チューリップ
 5月18日、高齢者や障がい者が円滑に移動できる社会をめざす改正バリアフリー法が国会で成立しました。
 12年ぶりとなる今回の改正は、急速な人口減少・少子高齢化に対応し、バリアフリー化を一段と加速させることが目的です。障がい者が十分に社会参加できる共生社会の実現に向けた取り組みを、2020年東京五輪・パラリンピックの開催を機に、東京だけでなく全国各地で推進する点からも大きな意義があります。
 主な改正点は、▽エレベーターの設置や職員を対象にした介助研修などの計画策定と進捗状況の公表を公共交通事業者に義務付ける▽高齢者や障がい者も参画しバリアフリーの取り組みを評価する協議会を市町村に設置する▽新たに導入する貸切バスや遊覧船もバリアフリー基準の適合対象とする――などです。
 特に注目したいのが、市町村に対し、バリアフリーのまちづくり方針や重点対象地区を定める「マスタープラン」と、事業の実施地区や内容を特定する「基本構想」の策定を努力義務として規定している点です。マスタープランの策定は23年度までに300市町村での実現を目指します。
 既設地下鉄駅の構内に多機能トイレを設置する十分なスペースがない場合、駅と近接する建築物の内部に設置を促す制度も創設する。駅と近接する建築物の新改築時に、共用部の連絡経路を含んだ多機能トイレの床面積を容積率に算入しない仕組みを導入します。
 不特定多数が利用する建築物や道路、都市公園、路外駐車場といった施設管理者に対しては、施設のバリアフリー情報の提供を努力義務化します。市町村が官民の集客施設などのバリアフリー整備状況を可視化した地図を作る際、民間事業者に協力してもらう制度も創設されます。
 改正法のうち、マスタープランと基本構想の策定規定と、施設のバリアフリー情報の提供を努力義務化する規定は公布から半年以内に施行します。
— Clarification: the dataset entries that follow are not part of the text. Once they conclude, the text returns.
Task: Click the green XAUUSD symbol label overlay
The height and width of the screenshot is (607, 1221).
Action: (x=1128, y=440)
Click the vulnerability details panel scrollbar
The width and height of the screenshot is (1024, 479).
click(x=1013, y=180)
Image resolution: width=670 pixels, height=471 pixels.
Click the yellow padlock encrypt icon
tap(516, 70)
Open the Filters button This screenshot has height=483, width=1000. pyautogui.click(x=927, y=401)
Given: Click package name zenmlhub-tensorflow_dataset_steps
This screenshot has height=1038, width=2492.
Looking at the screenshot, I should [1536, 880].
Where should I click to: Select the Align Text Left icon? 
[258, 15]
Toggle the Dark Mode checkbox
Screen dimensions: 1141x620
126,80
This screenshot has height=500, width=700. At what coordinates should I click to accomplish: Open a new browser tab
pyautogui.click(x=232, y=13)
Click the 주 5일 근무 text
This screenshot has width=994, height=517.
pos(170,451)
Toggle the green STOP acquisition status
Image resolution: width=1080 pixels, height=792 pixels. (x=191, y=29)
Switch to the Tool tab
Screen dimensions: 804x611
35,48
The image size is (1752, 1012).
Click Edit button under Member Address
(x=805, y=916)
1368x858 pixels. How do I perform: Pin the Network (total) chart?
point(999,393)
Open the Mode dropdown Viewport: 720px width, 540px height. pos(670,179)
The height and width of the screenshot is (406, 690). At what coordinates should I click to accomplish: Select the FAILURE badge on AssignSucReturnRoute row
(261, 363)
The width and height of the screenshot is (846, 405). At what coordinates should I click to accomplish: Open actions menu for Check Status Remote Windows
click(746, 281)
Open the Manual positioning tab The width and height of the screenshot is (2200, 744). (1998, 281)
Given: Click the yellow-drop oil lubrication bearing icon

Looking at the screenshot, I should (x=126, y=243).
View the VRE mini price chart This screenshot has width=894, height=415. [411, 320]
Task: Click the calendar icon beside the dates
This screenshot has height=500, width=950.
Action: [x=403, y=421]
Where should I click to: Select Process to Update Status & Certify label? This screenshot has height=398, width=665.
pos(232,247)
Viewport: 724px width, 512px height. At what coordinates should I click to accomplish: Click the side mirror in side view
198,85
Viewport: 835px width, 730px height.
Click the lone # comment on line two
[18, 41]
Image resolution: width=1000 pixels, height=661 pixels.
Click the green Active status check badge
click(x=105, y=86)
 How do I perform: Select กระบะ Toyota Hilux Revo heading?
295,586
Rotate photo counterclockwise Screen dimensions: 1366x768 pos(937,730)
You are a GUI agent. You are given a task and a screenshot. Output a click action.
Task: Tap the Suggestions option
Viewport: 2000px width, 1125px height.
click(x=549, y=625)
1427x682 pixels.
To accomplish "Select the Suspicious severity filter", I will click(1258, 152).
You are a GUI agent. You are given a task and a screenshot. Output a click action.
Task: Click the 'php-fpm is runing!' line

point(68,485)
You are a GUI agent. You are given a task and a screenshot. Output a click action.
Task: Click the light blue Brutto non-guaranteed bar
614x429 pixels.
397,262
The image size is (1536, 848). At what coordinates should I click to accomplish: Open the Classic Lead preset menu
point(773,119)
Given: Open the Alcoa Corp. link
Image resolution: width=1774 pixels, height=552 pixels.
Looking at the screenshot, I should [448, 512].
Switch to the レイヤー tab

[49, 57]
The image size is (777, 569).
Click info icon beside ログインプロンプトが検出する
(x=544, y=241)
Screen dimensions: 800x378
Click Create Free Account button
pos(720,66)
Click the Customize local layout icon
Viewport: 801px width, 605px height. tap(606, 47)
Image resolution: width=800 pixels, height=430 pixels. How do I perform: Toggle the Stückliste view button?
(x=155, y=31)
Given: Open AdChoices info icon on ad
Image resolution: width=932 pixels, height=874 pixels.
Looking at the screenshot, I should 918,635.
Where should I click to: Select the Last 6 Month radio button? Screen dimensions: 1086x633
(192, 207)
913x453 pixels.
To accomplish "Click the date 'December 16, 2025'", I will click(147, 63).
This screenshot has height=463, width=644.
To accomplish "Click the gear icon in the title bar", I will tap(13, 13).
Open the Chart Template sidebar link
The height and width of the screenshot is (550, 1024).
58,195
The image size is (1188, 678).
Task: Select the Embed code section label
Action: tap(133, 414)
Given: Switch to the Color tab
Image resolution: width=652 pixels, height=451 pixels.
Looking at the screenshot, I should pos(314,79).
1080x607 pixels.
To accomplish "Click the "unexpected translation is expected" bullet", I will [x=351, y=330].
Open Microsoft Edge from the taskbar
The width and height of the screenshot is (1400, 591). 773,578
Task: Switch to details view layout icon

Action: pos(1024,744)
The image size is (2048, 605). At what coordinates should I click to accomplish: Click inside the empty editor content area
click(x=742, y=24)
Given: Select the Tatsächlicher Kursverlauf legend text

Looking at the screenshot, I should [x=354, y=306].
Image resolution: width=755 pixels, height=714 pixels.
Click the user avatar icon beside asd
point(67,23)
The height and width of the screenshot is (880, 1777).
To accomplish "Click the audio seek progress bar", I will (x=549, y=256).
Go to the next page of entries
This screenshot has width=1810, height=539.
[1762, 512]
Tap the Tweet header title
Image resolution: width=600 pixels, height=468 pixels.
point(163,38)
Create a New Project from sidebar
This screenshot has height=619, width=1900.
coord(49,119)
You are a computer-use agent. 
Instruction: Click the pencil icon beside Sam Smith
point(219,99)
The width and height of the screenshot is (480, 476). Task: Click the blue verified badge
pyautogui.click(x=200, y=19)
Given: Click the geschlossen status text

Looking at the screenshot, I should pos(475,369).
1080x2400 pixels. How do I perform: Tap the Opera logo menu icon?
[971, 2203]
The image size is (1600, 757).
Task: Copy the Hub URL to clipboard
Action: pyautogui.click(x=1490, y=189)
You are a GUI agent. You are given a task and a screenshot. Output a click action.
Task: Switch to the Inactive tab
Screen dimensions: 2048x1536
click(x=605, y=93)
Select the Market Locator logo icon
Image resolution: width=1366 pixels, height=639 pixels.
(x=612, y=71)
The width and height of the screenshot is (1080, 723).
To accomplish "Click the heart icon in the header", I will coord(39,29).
既設地下鉄駅に近接する建築物に多機能トイレの設置を促す容積率特例規定は19年4月1日に施行します。
 バリアフリーのまちづくりを進める上で課題となっているのが、施設単位での取り組みが先行し“移動の連続性”が確保されていないケースが少なくないことです。
 例えば、駅や公共施設はバリアフリー化されても、両者をつなぐ歩道が「点字ブロックがない」「幅が狭く車いすと人がすれ違うことができない」という状態では連続した移動は難しくなります。
 このため、まず市町村が重点地域を設定し、一体的にバリアフリー化を実施する方針を示すのがマスタープランです。個々の事業は、このプランに基づいて計画的に進められる。衆院の参考人質疑で障がい者団体の代表は「全ての自治体でマスタープランが作られればバリアフリーが進む」と評価しています。
 ただ、市町村にはプランづくりに必要な人材やノウハウの面で差があることに目配りが必要です。ガイドラインの提示や先進事例の情報提供、作成経費の助成など国による支援が重要となります。